This is my type of a detail, love the colour red, would Scholl S20 black work well on this kind of paint?? Cheers.


----------



## Klasu81 (Dec 2, 2009)

Stunning BMW! Really nice transformation.


----------



## President Swirl (Oct 23, 2011)

Now that's what I'm God-damn talking about!


----------



## taz007 (Dec 31, 2007)

That is an ace car there just a shame about all the chrome from back in the day


----------



## chefy (May 9, 2011)

Stunning work :thumb: an automotive design masterpiece which you have made look even better, I will look at the rest of your pics later.
I just love these cars, only ever seen 1 other in red, usually in silver or light blue, but this one looks just gorgeous, for me, (being a wee bit old(er)) there are 3 automotive design icons, they are - Jaguar E-Type, Lamborghini Miura and the BMW E9, not necessarily in that order - but for me they are 3 of the most gorgeous cars ever made, and I'm gona buy 1 of each with my £33m lottery win


----------



## Southy1978 (Dec 11, 2014)

Absolutely stunning!!


----------



## Willows-dad (Jul 12, 2012)

Gorgeous car, and great work. Saw a silver csl with batmobile kit the other day. Excuse the rubbish pic.


----------



## Prestige Detail (Aug 27, 2012)

chongo said:


> This is my type of a detail, love the colour red, would Scholl S20 black work well on this kind of paint?? Cheers.

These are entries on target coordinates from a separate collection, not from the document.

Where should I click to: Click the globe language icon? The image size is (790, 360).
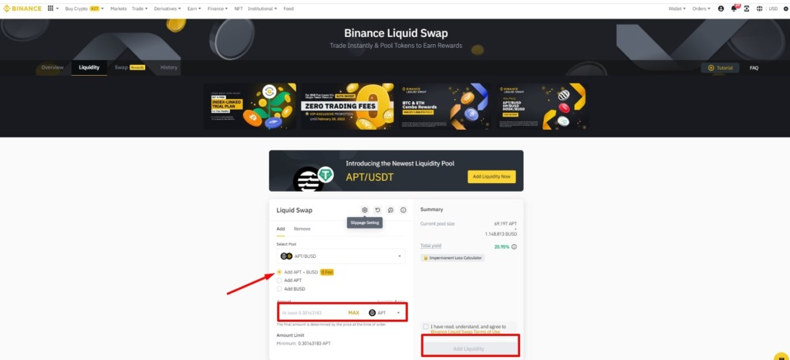click(759, 8)
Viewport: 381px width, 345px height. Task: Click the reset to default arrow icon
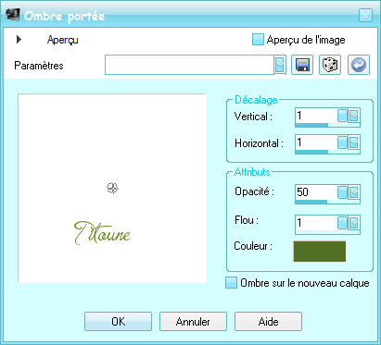tap(359, 65)
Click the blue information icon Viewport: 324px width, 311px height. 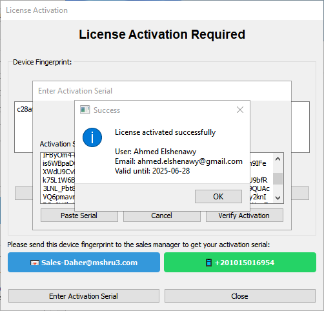(x=92, y=137)
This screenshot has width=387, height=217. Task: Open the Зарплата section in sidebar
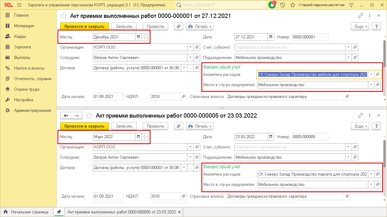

Chongo, S20 will work, prob with cars of this age is that you'll rarely find an example with original paint, if you're lucky you'll find one like this one that's had a complete re spray, if you're unlucky then .......:doublesho


----------



## justina3 (Jan 11, 2008)

amazing job and great write up covering the materials you used ect 

big thumbs up


----------